A global model of the lactic fermentation of gowé was developed on a synthetic medium step by step (block by block) through the implementation of different specific models (blocks) that can predict (i) the kinetics of bacterial growth in different temperature and pH conditions; (ii) the production of lactic acid; (iii) the pH of the medium depending on the concentration of lactic acid; and (iv) the inhibition of the growth of lactic strains due to the concentration of undissociated lactic acid.
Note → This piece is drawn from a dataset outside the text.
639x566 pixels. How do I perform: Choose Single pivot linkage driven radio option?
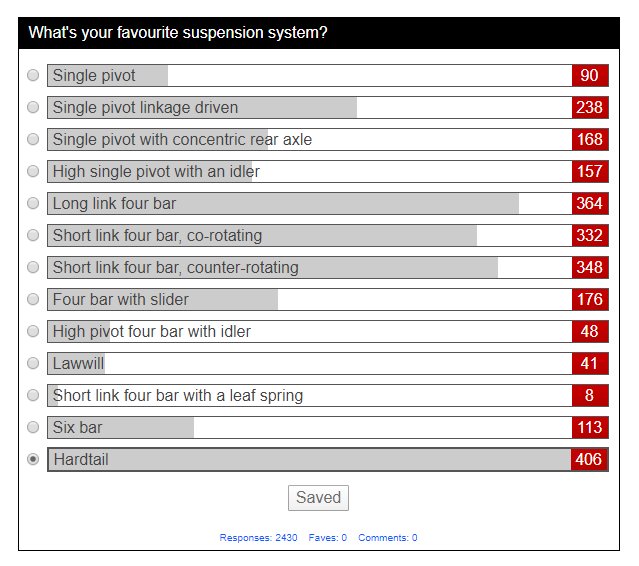[x=33, y=107]
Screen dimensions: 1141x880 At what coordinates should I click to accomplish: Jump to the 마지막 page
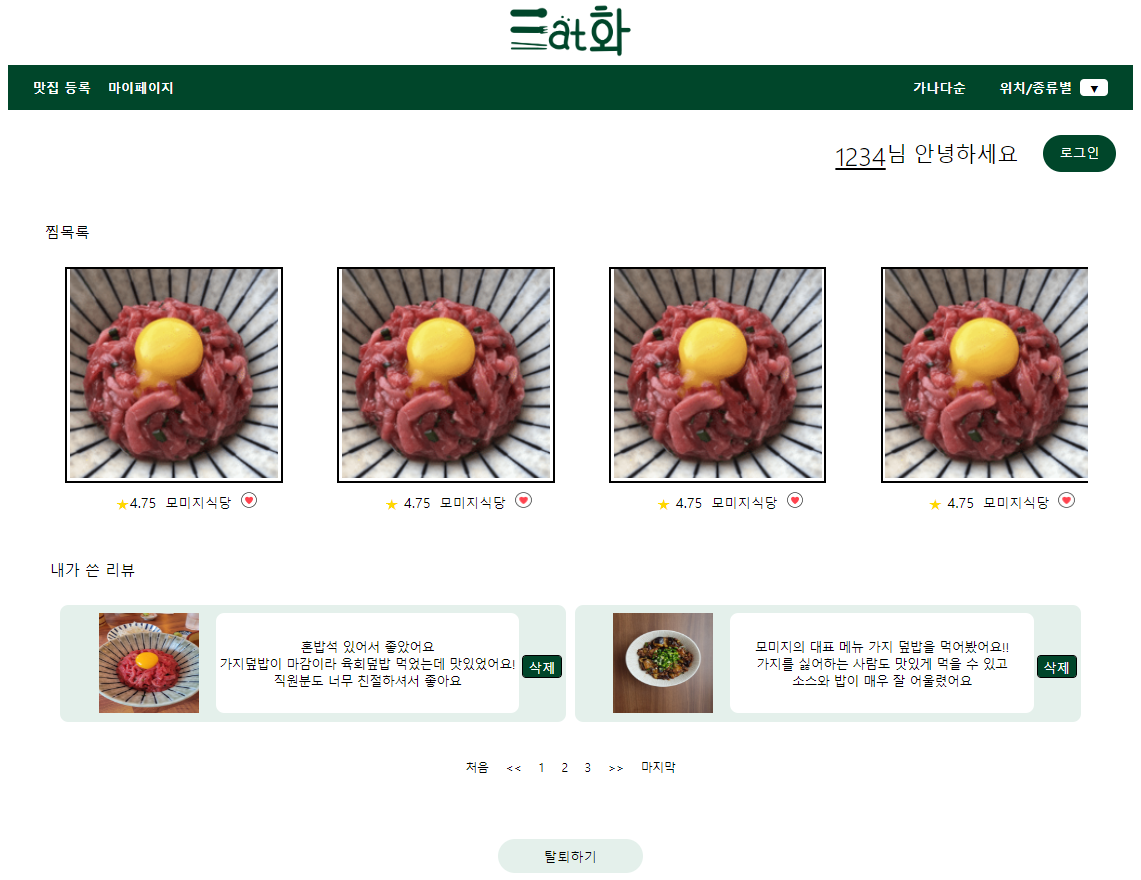tap(658, 766)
The global model was used to simulate the behavior of two commercial strains during the fermentation of sorghum flour and malt to produce gowé. Greater attention will be paid in the future to the determination of the kinetic parameters of the two strains, in particular to improve the determination of the lag phase, which should make it possible to improve the performance of the model as a whole.

The global model can already predict the acidity of gowé, but to take into account the sweet taste, which is also a major quality attribute of gowé, the global model can be enriched by adding blocks to model yeast growth and sugar release by amylases whose activity depends on temperature, pH and sugar content.